JAKARTA (Suaramuslim.net) – Dugaan pelanggaran HAM yang dialami masyarakat muslim etnis Uighur di China jadi sorotan dunia. Pemerintah Indonesia didesak untuk bersuara membela muslim Uighur di Xinjiang yang sedang mengalami pelanggaran HAM.
“Dari pemberitaan media internasional, perlakuan diskriminatif dan tindakan represif pemerintah China terhadap muslim Uighur sebenarnya sudah berlangsung cukup lama. Tapi sayangnya belum ada negara-negara muslim, termasuk Indonesia, yang berani mengecam tindakan pemerintah China,” kata Wakil Ketua DPR RI Fadli Zon seperti keterangan yang diterima Suaramuslimdotnet, Senin(16/12).
Menurut Fadli, meski diberikan status otonomi, penduduk muslim di Xinjiang faktanya justru mengalami perlakuan represif. Lebih dari 10 juta muslim di Xinjiang mengalami perlakukan diskriminatif, baik diskriminasi agama, sosial, maupun ekonomi.
Bahkan berdasarkan hasil investigasi UN Committee on the Elimination of Racial Discrimination dan Amnesty International and Human Rights Watch yang dikeluarkan pada Agustus lalu, sekitar dua juta warga Uighur ditahan otoritas China di penampungan politik di Xinjiang. Banyak para tahanan yang dipenjara untuk waktu yang tak ditentukan dan tanpa dakwaan. Bahkan ironisnya, penahanan tersebut tidak sedikit yang berujung pada penyiksaan, kelaparan, dan kematian.

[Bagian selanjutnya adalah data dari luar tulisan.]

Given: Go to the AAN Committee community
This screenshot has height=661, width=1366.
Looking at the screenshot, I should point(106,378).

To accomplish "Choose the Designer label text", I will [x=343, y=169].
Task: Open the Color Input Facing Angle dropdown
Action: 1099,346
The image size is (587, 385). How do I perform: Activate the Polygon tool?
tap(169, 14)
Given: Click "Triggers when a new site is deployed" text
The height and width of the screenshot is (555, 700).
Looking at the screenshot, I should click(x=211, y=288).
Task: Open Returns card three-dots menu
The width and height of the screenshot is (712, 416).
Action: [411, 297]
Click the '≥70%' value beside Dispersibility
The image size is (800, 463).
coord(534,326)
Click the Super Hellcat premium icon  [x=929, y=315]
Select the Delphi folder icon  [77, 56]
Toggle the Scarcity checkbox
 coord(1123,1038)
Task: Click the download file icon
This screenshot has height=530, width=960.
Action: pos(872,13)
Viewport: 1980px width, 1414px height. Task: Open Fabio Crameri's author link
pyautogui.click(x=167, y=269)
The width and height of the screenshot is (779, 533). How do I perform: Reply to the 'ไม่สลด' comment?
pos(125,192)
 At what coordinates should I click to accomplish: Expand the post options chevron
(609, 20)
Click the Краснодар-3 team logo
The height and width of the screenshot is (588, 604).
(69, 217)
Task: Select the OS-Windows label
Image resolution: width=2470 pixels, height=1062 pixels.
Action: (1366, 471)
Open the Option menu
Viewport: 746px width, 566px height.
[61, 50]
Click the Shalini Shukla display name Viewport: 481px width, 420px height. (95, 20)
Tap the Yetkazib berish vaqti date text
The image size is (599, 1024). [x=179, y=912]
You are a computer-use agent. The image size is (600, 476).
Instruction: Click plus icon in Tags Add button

“Melihat kenyataan seperti ini seharusnya pemerintah Indonesia bersuara. Tidak diam seperti sekarang. Sebagai negara dengan jumlah penduduk muslim terbesar di dunia, Indonesia punya tanggung jawab moral lebih atas nasib jutaan muslim Uighur. Sebab jika tidak, ini bisa menjadi bencana kemanusiaan yang lebih besar,” kata Fadli.
“Dalam Universal Periodic Review di UN November lalu, sebenarnya masyarakat berharap ada suara tegas dari pemerintah Indonesia. Tapi sayangnya, sikap tersebut sama sekali tidak tercermin dalam pernyataan perwakilan pemerintah Indonesia. Padahal apa yang dialami muslim Uighur bukan hanya sekedar diskriminasi agama, namun juga sudah suatu tindak pelanggaran HAM,” ujar Fadli.
Menurut politisi Gerindra ini, kerja sama ekonomi yang sedang dijalin Indonesia dengan China, tidak bisa menjadi alasan Indonesia untuk tetap diam atas nasib jutaan muslim Uighur yang teraniaya. Politik luar negeri Indonesia, lanjutnya, menganut prinsip bebas aktif. Sikap Indonesia jelas tidak bisa didikte oleh siapa pun.
“Selain Indonesia memiliki peran alamiah sebagai negara muslim, menjaga ketertiban dunia adalah mandat konstitusi. Mandat konstitusi tak bisa dijalankan hanya dengan bersikap netral atau pasif saja. Harus ada ketegasan,” kata dia.
Penyelidikan kantor berita the Associated Press (AP) mengungkapkan, China mengirimkan ribuan bahkan puluhan ribu warga Uighur, kelompok minoritas muslim di Provinsi Xinjiang, ke kamp penahanan atas tuduhan kejahatan politik karena berpaham ekstremis.
Selama ditahan, warga Uighur itu harus menaati aturan ‘lima pilar sama rata sama rasa’: tinggal, berolah raga, belajar, makan, dan tidur bersama-sama.
Menurut AP, pemerintah China menyebut program penahanan Uighur ini sebagai ‘pelatihan kejuruan’ tapi tujuan utamanya sebetulnya indoktrinasi.